§ **Stored data**
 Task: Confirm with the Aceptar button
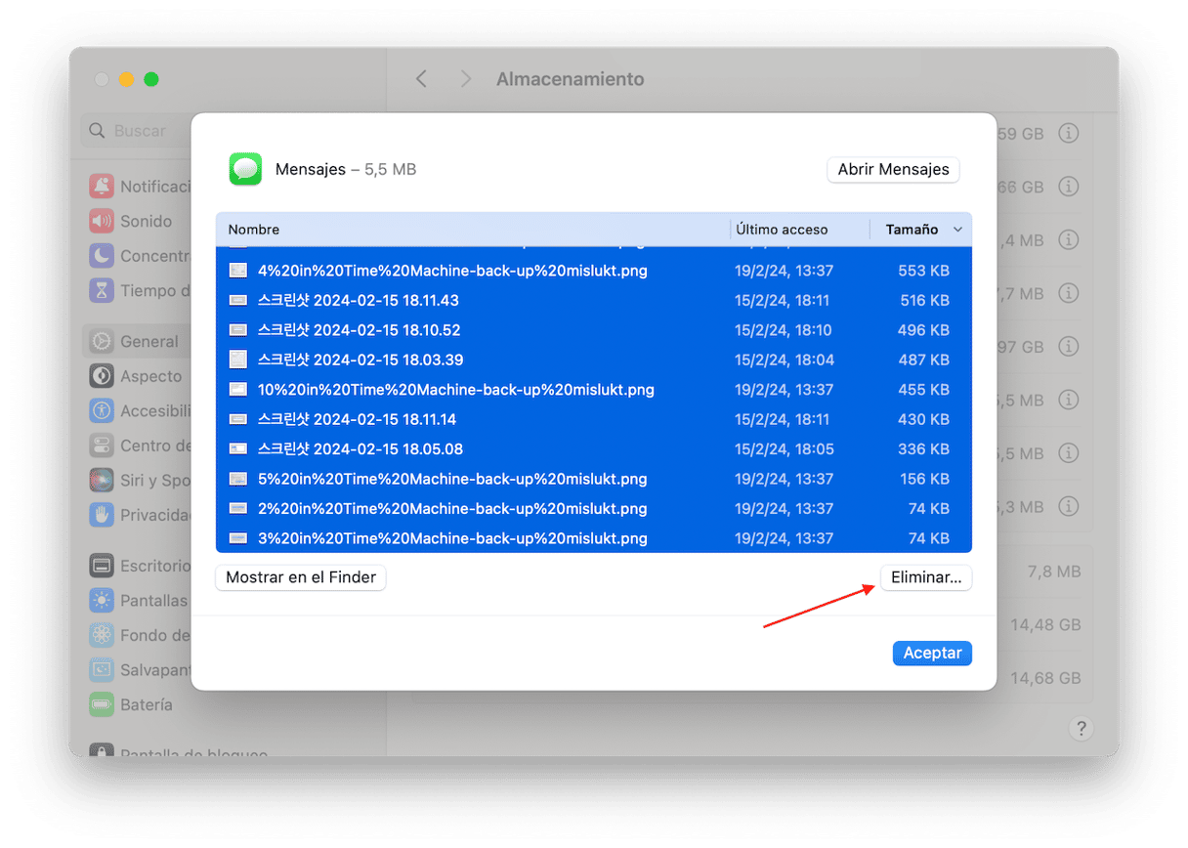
* * *
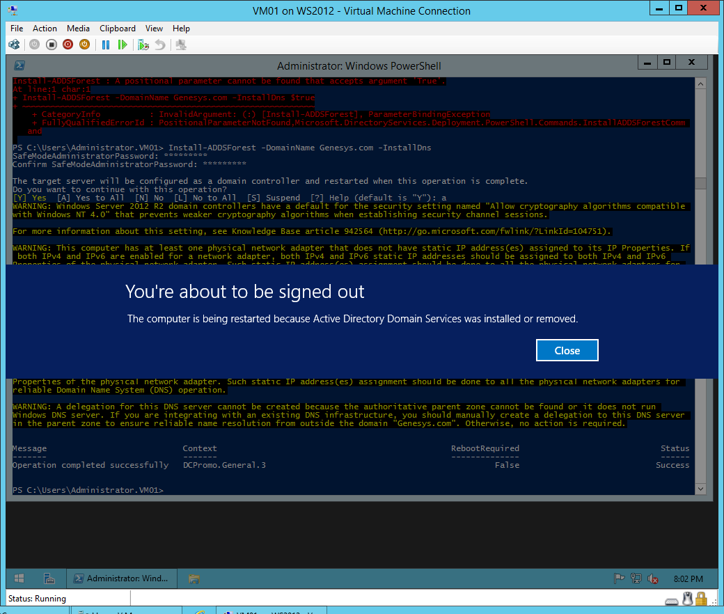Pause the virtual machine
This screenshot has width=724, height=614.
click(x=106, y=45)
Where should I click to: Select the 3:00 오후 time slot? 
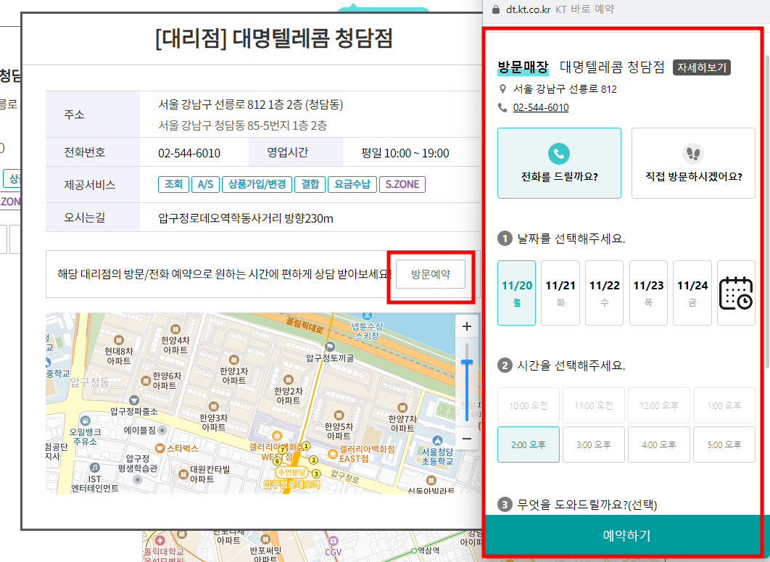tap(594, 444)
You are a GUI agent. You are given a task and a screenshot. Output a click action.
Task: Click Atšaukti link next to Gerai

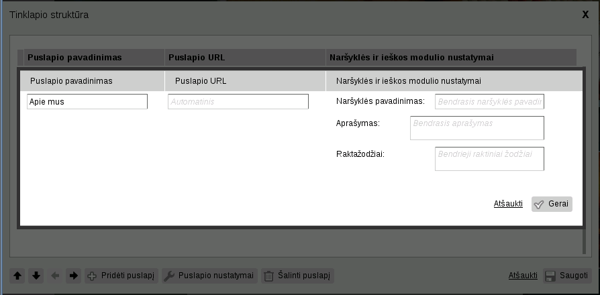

§ **Work request**
Give back exactly the lines above starting at the line where "You are a GUI" appears and ending at the line where "Task: Click Atšaukti link next to Gerai" appears, both included, with no other lines.

§ **Output below**
You are a GUI agent. You are given a task and a screenshot. Output a click action.
Task: Click Atšaukti link next to Gerai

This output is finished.